Gradients are a type of shape fill we can’t directly export with AI2ASS. Partly because the latter lacks the functionality, but more importably because ASS does not natively support gradients. The steps we will take here is to expand the gradient into a number of differently coloured strips — not unlike we’d do in Aegisub, but using a method that does not generate \clips in the ASS output.

  1. Create a new layer and copy your finished shape with gradient fill into it. A copy is required because the following actions are non-reversible. If you need to adjust the gradient later, you will need to go back to the original and repeat the whole export process again. Hide and lock the original layer.

  2. Select the working copy and expand the gradient using the Object > Expand menu. Make sure you only expand to fills using separate objects. Gradien meshes cannot be exported with AI2ASS. Gradient expand dialog The object count determines the maximum number of gradient strips to be generated across your whole drawing. The actual number is often well below that, since the size of a strip is variable and depends on the amount of actual local color variation. On that account there’s no good default, but as a rule of thumb you want to start low, undo and increase the number until the banding almost starts to disappear.
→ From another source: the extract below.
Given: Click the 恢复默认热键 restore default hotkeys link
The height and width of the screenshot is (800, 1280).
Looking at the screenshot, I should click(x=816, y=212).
Larger drawings also need more strips for smooth gradients. In this case i settled with 400, which gave me this result: Box gradient expand result

  3. Since we plan on applying \blur in Aegisub later, we need to extend each one of the gradient strips a in order for them to slightly overlap with each other. If we didn’t, the background or whatever is below the sign would shimmer through. As a consequence the amount of overlap required depends on the amount of \blur we’ll be adding. Large amounts of \blur help with banding, but large overlaps hurt the gradient fidelity. Run my Extend Paths script via the File > Scripts menu. Gradient expand dialog

  4. Fill in numbers for the all four of the extension dimensions. Between them the amount should vary according to the angle of your gradient. Vertical gradients use top=bottom and 0 for the rest. Horizontal gradients use left=right and 0 for the rest. 45-degree gradients use the same values for all of them. Do not check the also expand clipping paths option as that would change the dimensions of your drawing. Box extended paths This is what i got with values 15,10,15,10. Now this is a fairly low overlap, but i’ll show you how we’re going to get away with it in cases like this.
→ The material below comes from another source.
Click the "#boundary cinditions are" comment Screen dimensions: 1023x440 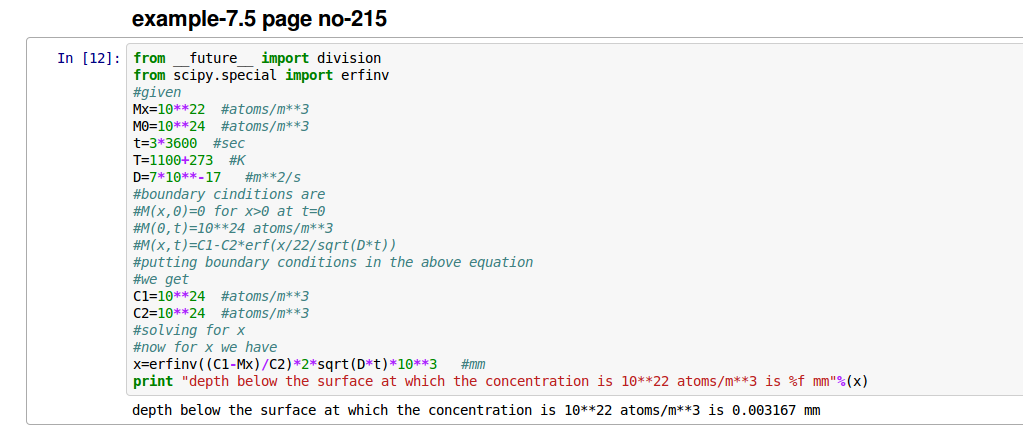tap(228, 194)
  5. (Optional) Run the Apply Clips script to intersect all gradient strips with the clipping path AI created from your original drawing shape when expanding the gradient. Box with clipping path This will do away with the clipping path so AI2ASS can export lines without \clips. Box with clipping path This step is technically not required and AI2ASS can export clipping paths just fine, however we would not be able to blur the outlines of our gradiented box front in Aegisub later.
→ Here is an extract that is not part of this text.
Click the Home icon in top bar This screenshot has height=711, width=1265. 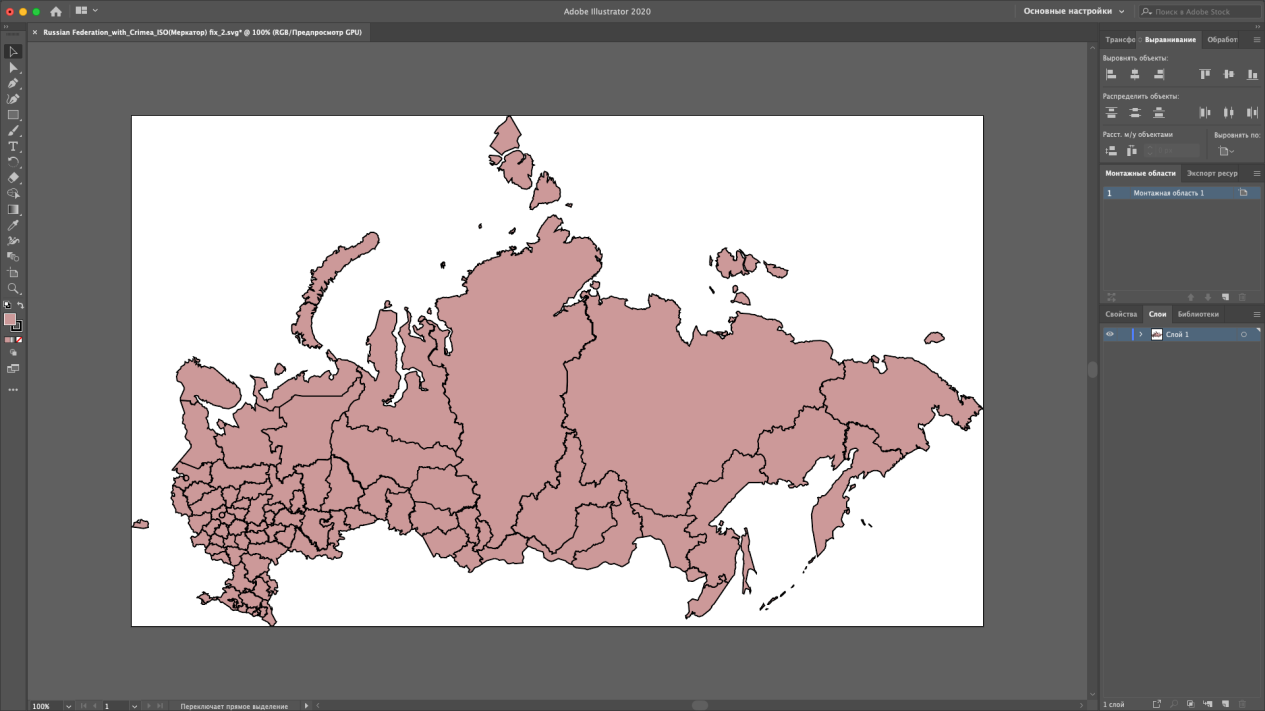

  6. Export with AI2ASS and import with Paste AI Lines in Aegisub. See Part 1 of the tutorial for details on that process.

  7. Progressively apply increasing amounts of \blur to all imported lines using Nudge until you see streaks appear where the background starts shimmering through. Box excessive blur streaks Reduce \blur until the streaks disappear. Now you’ll notice that owing to our low overlap and the high text-to-background contrast the streaks will be there even at fairly low values.

  8. (optional) Since the gradient is so subtle, we can cheat a little, by putting a copy of our initial drawing beneath all of our gradient layers and give it the fill \color of a midpoint gradient stop. This will mask the high-contrast text and make things blend a lot smoother.